I would first like to ask you a rather general question: How would you describe your field of artistic and choreographic issues?

I would say that it consists of two main interests: on the one hand, it is the quest for other bodies that can be created in or through dance, and establishing the conditions in which that invention of the dancing body can take place. On the other hand, it is the reflection on various relationships between the bodies and dealing with the dancer’s attention, the relationship between the emerging choreography and the initial ideas and concepts... I always start the process with some real interest in mind, which is related to ideas and creative issues rather than dancing. I tend to dedicate most of my time in that process to the question of finding an adequate dancing expression and whether it corresponds to or only approximates the ideas that preoccupy me.

You mentioned the problem of adequacy with respect to ideas. Can you map various approaches as to the way in which they are adequate to ideas? Do you create a new approach for each idea or is there a common link that you could call your dance philosophy?

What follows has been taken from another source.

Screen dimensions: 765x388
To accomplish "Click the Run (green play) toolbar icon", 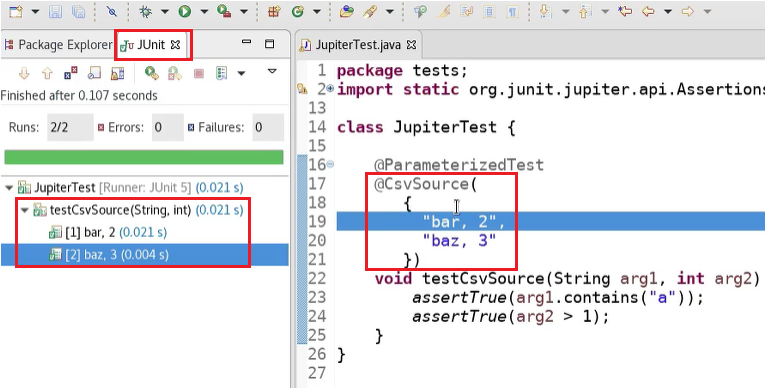I will (184, 11).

There are links, to be sure, and time detachment reveals the continuity of interest. Perhaps I could call them poetic features. Generally speaking, what I’m interested in is the integrity, the wholeness of the body in dance. I’m interested in the body that melts through the range of movement intensities, emerging through the combination of elements and manifestly thinking while it dances, making decisions and vanishing in dance. In “Fleshdance”, I dealt with a cluster of choreographic problems: the animal aspect of the body, the gaze, eroticism and rhythmic movement – which I mostly derived by reflecting on the canvases of Francis Bacon and by reading about his painting. In order to venture into the choreography, I first had to detach myself from painting in order not to fall into the trap of “replicating” or imitating, since translating from one medium of expression (painting in this case) into another (choreography) always entails translating into another system of coordinates, a system that is determined by different parameters. In other words, I had to get familiar with the ideas and poetic processes behind Bacon’s painting in order to turn that painting into a process. Once it is clear what type of corporality I am looking for, it is no longer possible to do just anything; I have to work on that thing until I exhaust it; I produce materials in a similar mode, accumulating what I can locate somewhere nearby and trying to respect that process of production, even if I’m beginning to detach myself from the initial idea.

It becomes an entity in itself.

That’s right. It is in that process that one creates the performative material that you see in the actual performance. And then, towards the end of the process, when you begin to structure, to create the final dramaturgical compilation, the initial set of ideas re-enters the reflection. Then you start thinking more intensely about the measure in which the creative material corresponds to the initial ideas, you ask the dramaturgical question of how all that makes sense, but no longer exclusively on the level of choreography, but also on the level of performance. “Solo Me” is an exception in this respect, since at that time I was only entering the field of choreography and learning an important lesson: I shouldn’t try to create something by supposing one-to-one correspondence between theoretical premises and choreographic practice. That is simply inadequate.

Correspondence in what sense?

At that time I was reading Peter Sloderdijk’s “Coming-to-World; Coming-to-Language.” I was interested in the idea of initiating, or rather self-initiating on stage. But what you can find in the text is not necessarily the same in the choreography – the effects of words and movements are different. Then I realized that what I was reading, what was fascinating me as a thought, was not really easy to translate into a theatre performance. Sometimes enforcing certain things turns out unproductive, because the process is taking you in a different direction.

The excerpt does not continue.